Gericht könnte Auslieferung von Windows Media stoppen
Intertrust verklagt Microsoft wegen Verstoßes gegen das Patentrecht

Das Softwareunternehmen Intertrust Technologies Corp. hat den US-Konzern Microsoft Corp. wegen Verstoßes gegen das Patentrecht verklagt. Intertrust entwickelt seit über 10 Jahren Technologien für den Urheberrechtsschutz im Internet. Die Firma aus dem kalifornischen Santa Clara wirft Microsoft vor, die Software Windows Media enthalte eine solche Technologie, die Intertrust im Februar patentiert habe.

HB NEW YORK. Eine neue Version von Windows Media soll im neuen Betriebssystem Windows XP enthalten sein, das voraussichtlich im August auf den Markt kommt. Intertrust fordert Schadenersatz in unbestimmter Höhe und eine gerichtliche Verfügung, die Microsoft weitere Verletzungen des Patentes verbietet.

Die Klage von Intertrust könnte den Vertrieb digitaler Inhalte beeinflussen. In dem Streit mit Microsoft geht es um das sogenannte digitale Rechte-Management (DRM), welches spätestens im Zuge der Prozesse der Musikindustrie gegen Napster Inc. wegen Urheberrechtsverletzungen in den Mittelpunkt des Interesses gerückt ist. Napster macht es Internet-Surfern möglich, Musik - auch geschützte Lieder - aus dem Netz kostenlos herunterzuladen.

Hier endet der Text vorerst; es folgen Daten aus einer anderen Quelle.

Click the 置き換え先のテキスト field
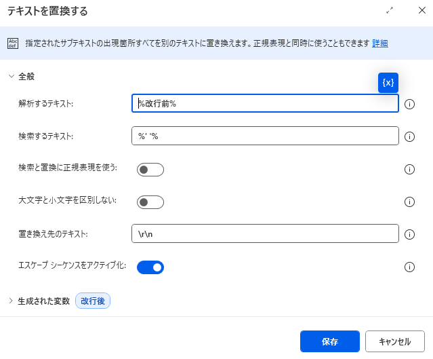The image size is (433, 359). (x=264, y=234)
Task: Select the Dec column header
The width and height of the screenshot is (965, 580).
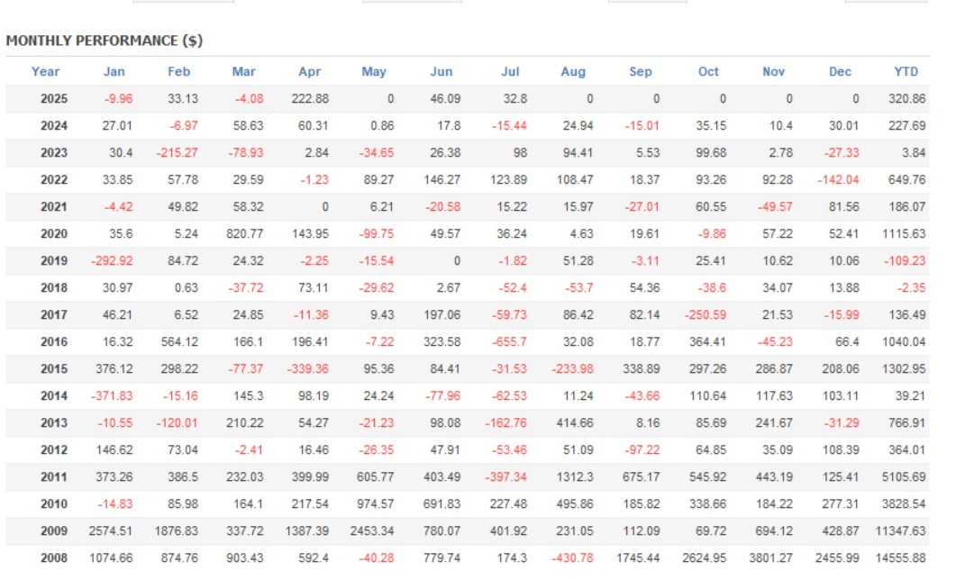Action: point(840,72)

Das soll das Unternehmen künftig verhindern - etwa mit Verschlüsselungstechnologien, die nur zahlenden Kunden den Zugang ermöglichen.

Die DRM-Technologie ermöglicht es, dem Urheberrechtsinhaber neben dem Schutz vor illegalen Kopien eine Vielzahl von Rechten selbst festzusetzen. Eine Plattenfirma könnte seinen Kunden so beispielsweise erlauben, einen Titel dreimal anzuhören, bevor er schließlich zur Eingabe seiner Kreditkarten-Nummer aufgefordert wird.

Auslieferung des Windows Media gefährdet

Ein Gericht könnte nun als Folge der gerichtlichen Auseinandersetzung die Auslieferung von Windows Media und allen anderen Microsoft-Produkten, die das Programmpaket enthalten, stoppen. Microsoft-Sprecher Jim Cullinan sagte, der Konzern aus Redmond im US-Bundesstaat Washington entwickle schon lange Mechanismen zum Schutz digitaler Inhalte. Es sei unglücklich, dass Intertrust nun den Weg vor Gericht dem Wettbewerb im Markt vorgezogen habe.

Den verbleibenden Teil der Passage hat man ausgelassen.